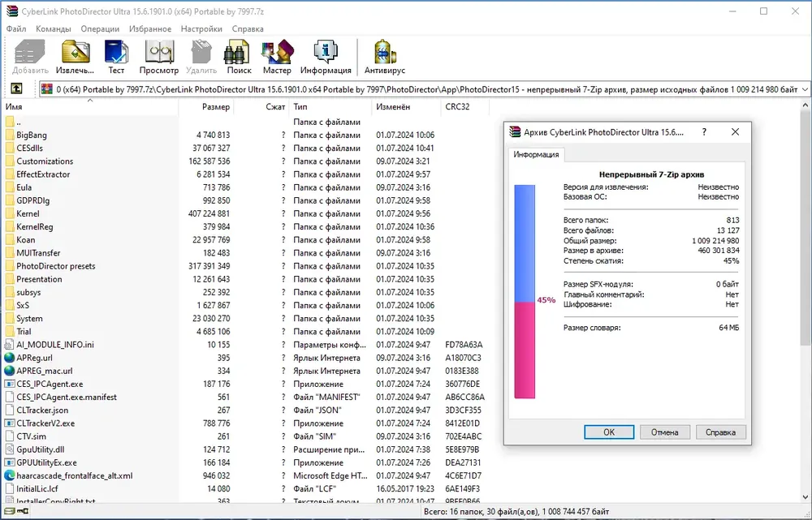Image resolution: width=812 pixels, height=520 pixels.
Task: Launch the Поиск (Find) binoculars tool
Action: click(x=239, y=55)
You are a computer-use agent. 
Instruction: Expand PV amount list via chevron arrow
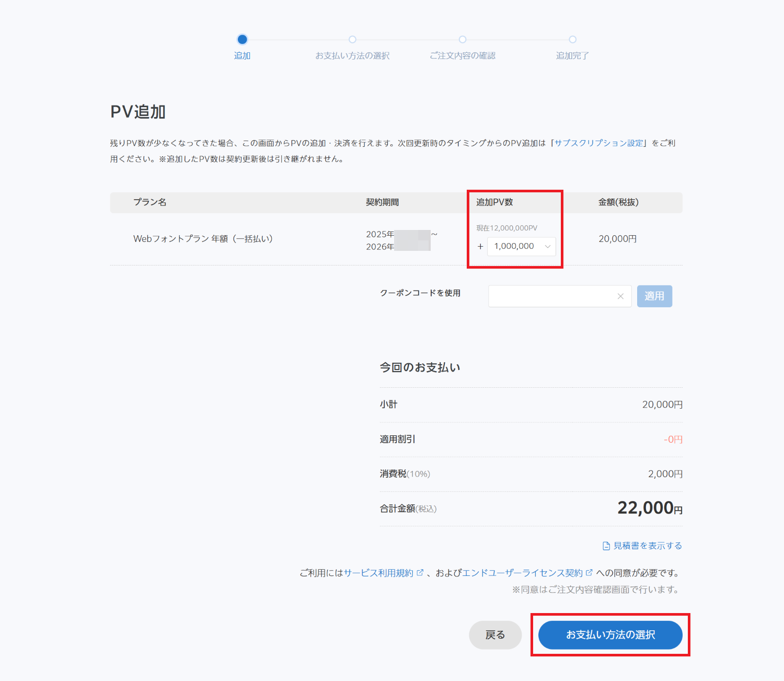tap(547, 247)
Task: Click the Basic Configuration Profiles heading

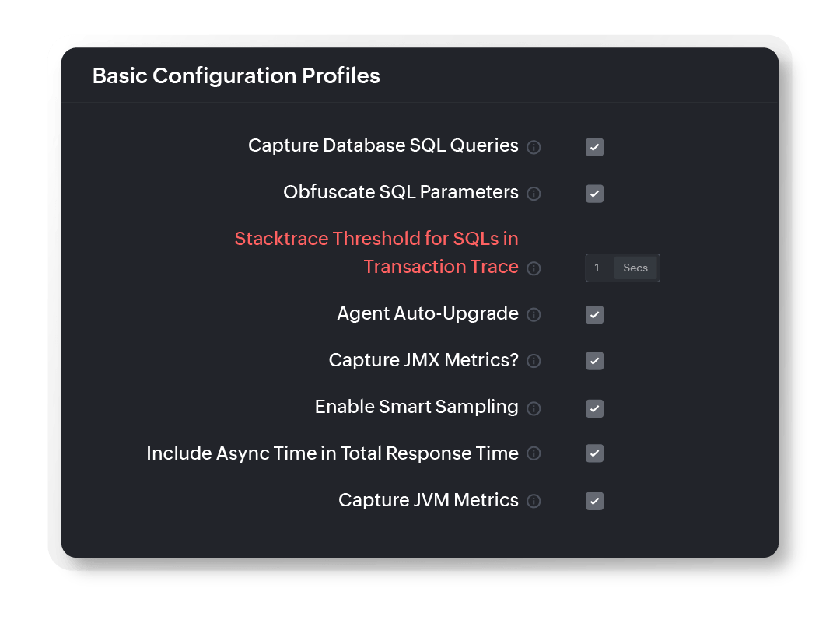Action: (236, 75)
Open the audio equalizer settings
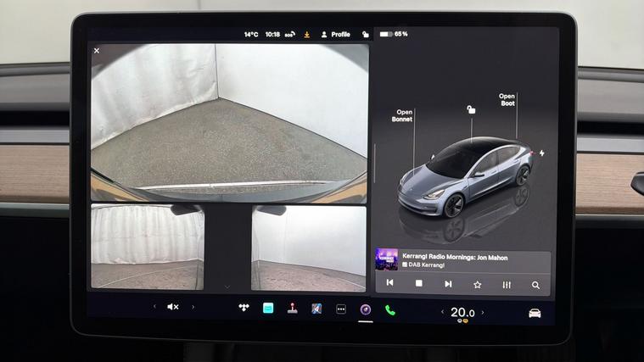The height and width of the screenshot is (362, 644). [x=507, y=285]
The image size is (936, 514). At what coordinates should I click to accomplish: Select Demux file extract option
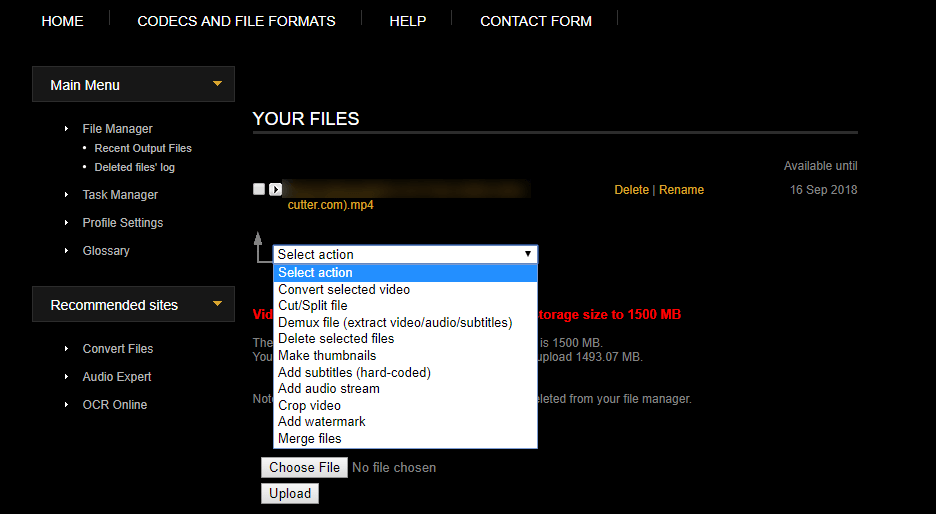tap(395, 322)
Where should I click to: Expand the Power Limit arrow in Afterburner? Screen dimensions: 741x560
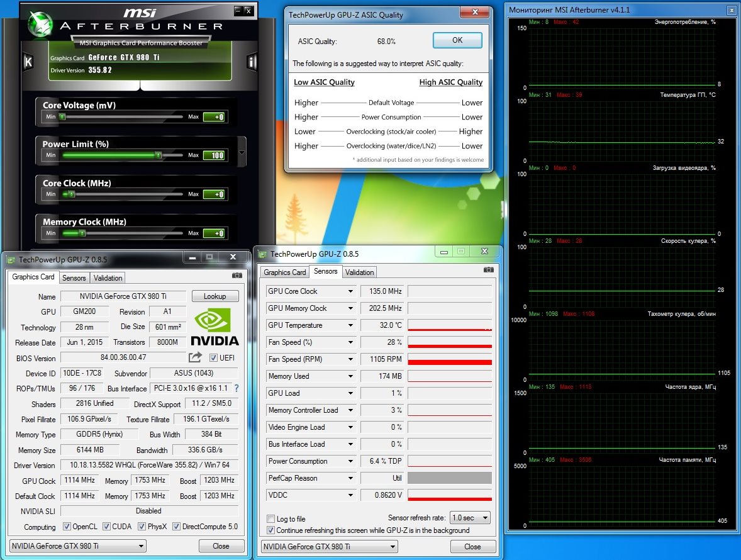point(242,152)
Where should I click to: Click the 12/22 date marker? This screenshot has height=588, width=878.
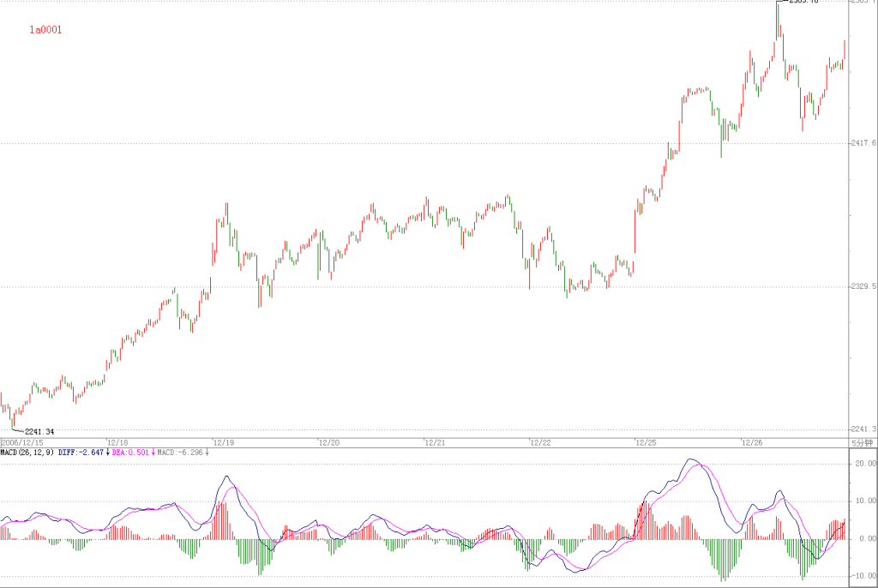pyautogui.click(x=540, y=442)
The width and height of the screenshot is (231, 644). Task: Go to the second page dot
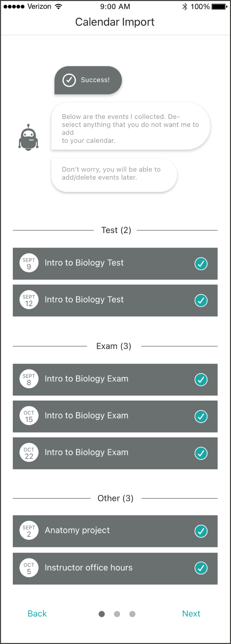coord(117,614)
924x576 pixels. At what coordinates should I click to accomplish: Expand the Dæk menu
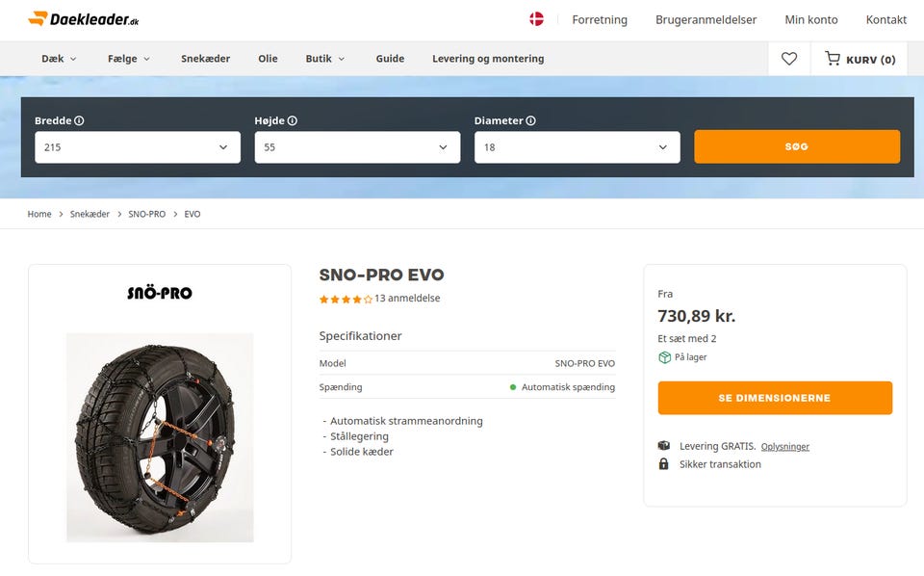coord(59,59)
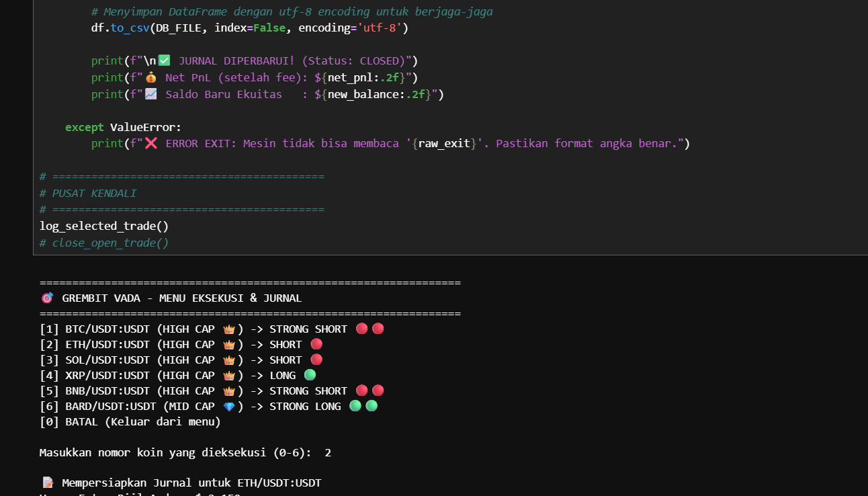Place cursor on the except ValueError line
The image size is (868, 496).
coord(123,127)

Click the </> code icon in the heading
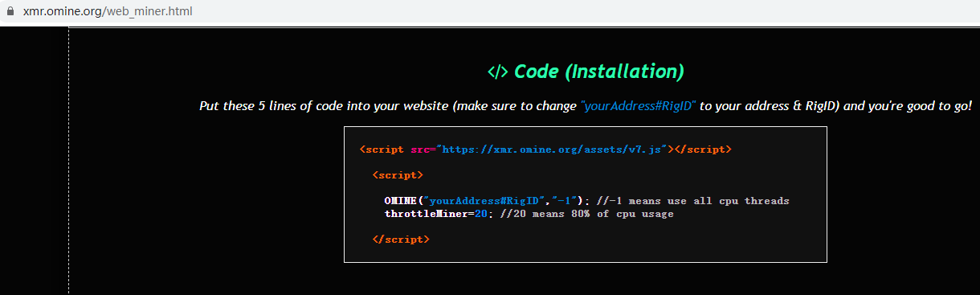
########
> **Work order**
Once the line holding "Open the audio equalizer settings" is found, set it down along with every line after it through the end of the entries, exactly, leaving the pictures out.

> **Written reply**
Open the audio equalizer settings
The height and width of the screenshot is (362, 644). [x=507, y=285]
The image size is (936, 514). At what coordinates should I click to accomplish: Select Demux file extract option
tap(395, 322)
Where should I click to: Expand the Power Limit arrow in Afterburner? Screen dimensions: 741x560
point(242,152)
Where should I click to: Click the 12/22 date marker? This screenshot has height=588, width=878.
pyautogui.click(x=540, y=442)
The width and height of the screenshot is (231, 644). Task: Go to the second page dot
coord(117,614)
924x576 pixels. At what coordinates should I click to accomplish: Expand the Dæk menu
coord(59,59)
Place cursor on the except ValueError line
The image size is (868, 496).
coord(123,127)

Click the </> code icon in the heading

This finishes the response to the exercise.